**ABOUT THIS EXERCISE**
Determine how many lines of the material below contain "target". Report only that figure.

(MATERIAL FOR THIS EXERCISE Opens)

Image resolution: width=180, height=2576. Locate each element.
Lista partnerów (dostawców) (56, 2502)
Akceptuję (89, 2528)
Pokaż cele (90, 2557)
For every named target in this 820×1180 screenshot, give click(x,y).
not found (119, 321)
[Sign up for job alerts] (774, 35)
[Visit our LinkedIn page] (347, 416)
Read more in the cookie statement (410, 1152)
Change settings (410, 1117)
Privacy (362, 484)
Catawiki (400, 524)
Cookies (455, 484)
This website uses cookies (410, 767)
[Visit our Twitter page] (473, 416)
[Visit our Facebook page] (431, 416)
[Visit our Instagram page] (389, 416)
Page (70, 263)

(MATERIAL FOR THIS EXERCISE Closes)
(MATERIAL FOR THIS EXERCISE Opens)

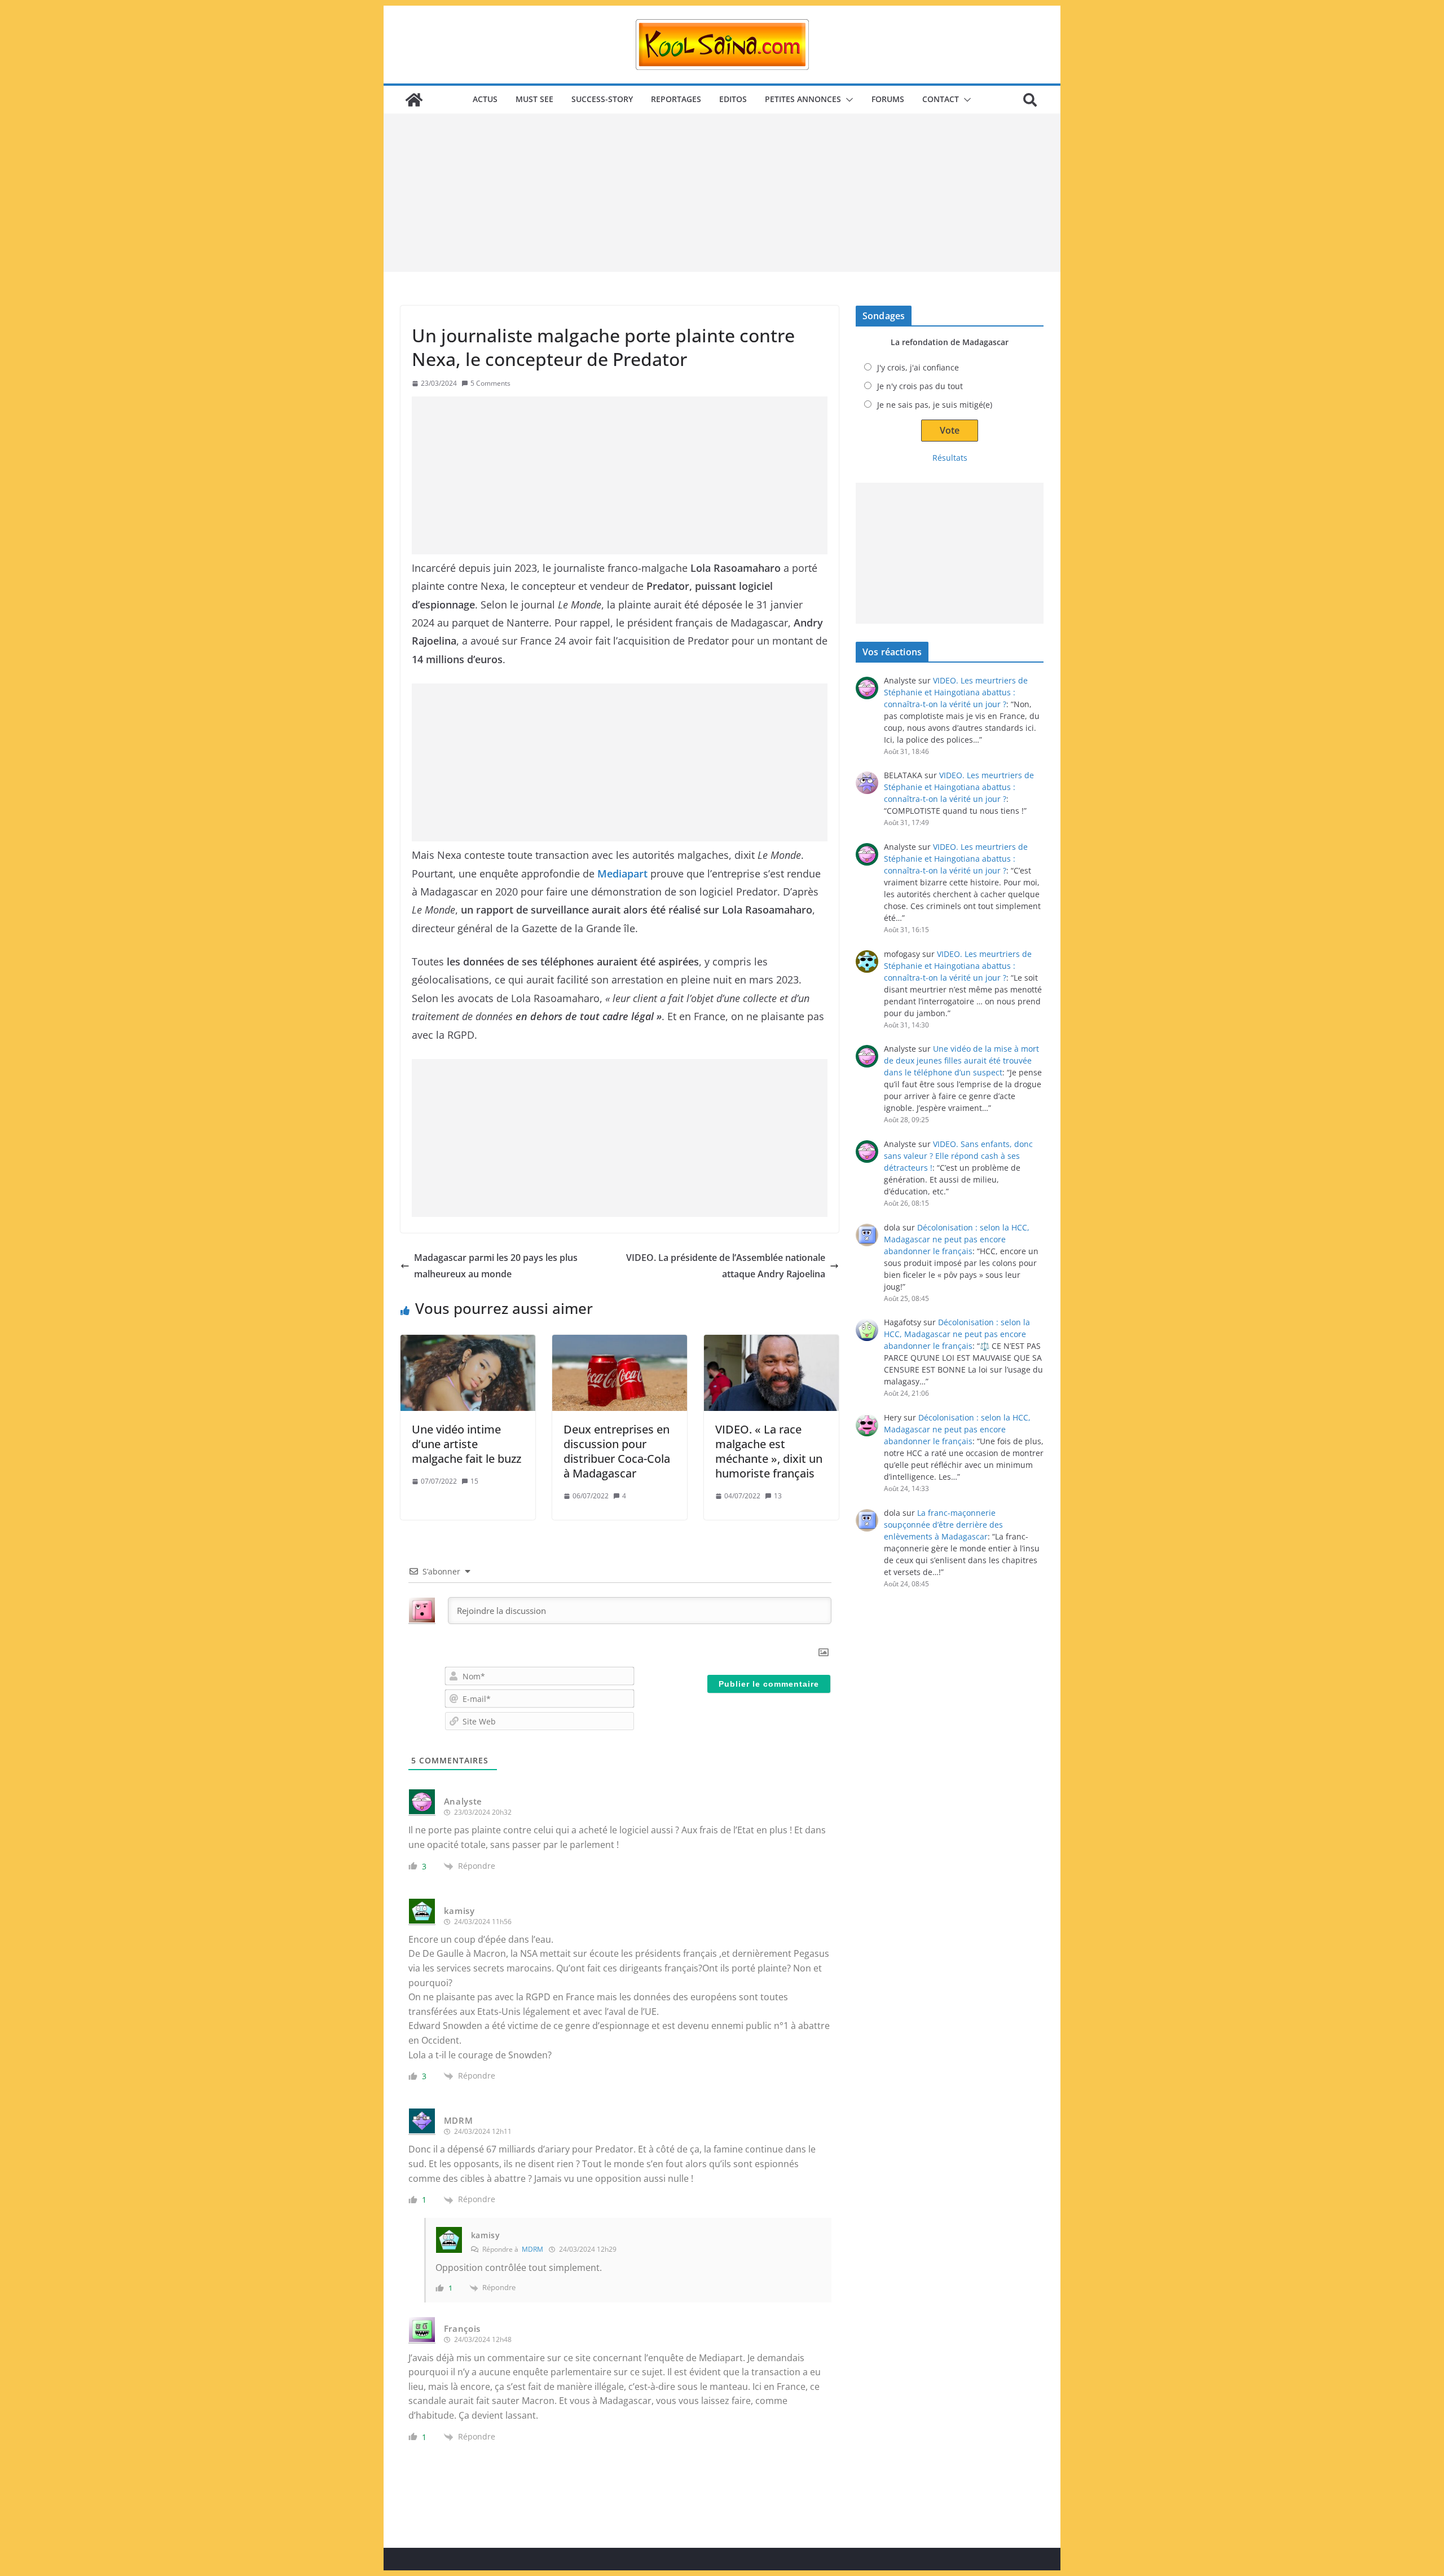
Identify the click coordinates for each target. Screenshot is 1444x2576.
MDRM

(MATERIAL FOR THIS EXERCISE Closes)
(MATERIAL FOR THIS EXERCISE Opens)

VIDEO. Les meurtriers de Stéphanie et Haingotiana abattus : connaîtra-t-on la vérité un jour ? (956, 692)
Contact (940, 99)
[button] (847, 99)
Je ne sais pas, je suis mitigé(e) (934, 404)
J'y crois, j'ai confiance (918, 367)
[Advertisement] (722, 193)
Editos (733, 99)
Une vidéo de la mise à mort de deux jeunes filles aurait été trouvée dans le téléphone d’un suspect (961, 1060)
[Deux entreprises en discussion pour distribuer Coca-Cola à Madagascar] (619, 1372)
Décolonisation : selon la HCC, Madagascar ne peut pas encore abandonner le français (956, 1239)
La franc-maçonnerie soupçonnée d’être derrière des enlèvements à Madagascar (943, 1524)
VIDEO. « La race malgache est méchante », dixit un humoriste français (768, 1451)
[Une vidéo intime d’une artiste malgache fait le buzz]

(MATERIAL FOR THIS EXERCISE Closes)

**YOUR RESPONSE**
2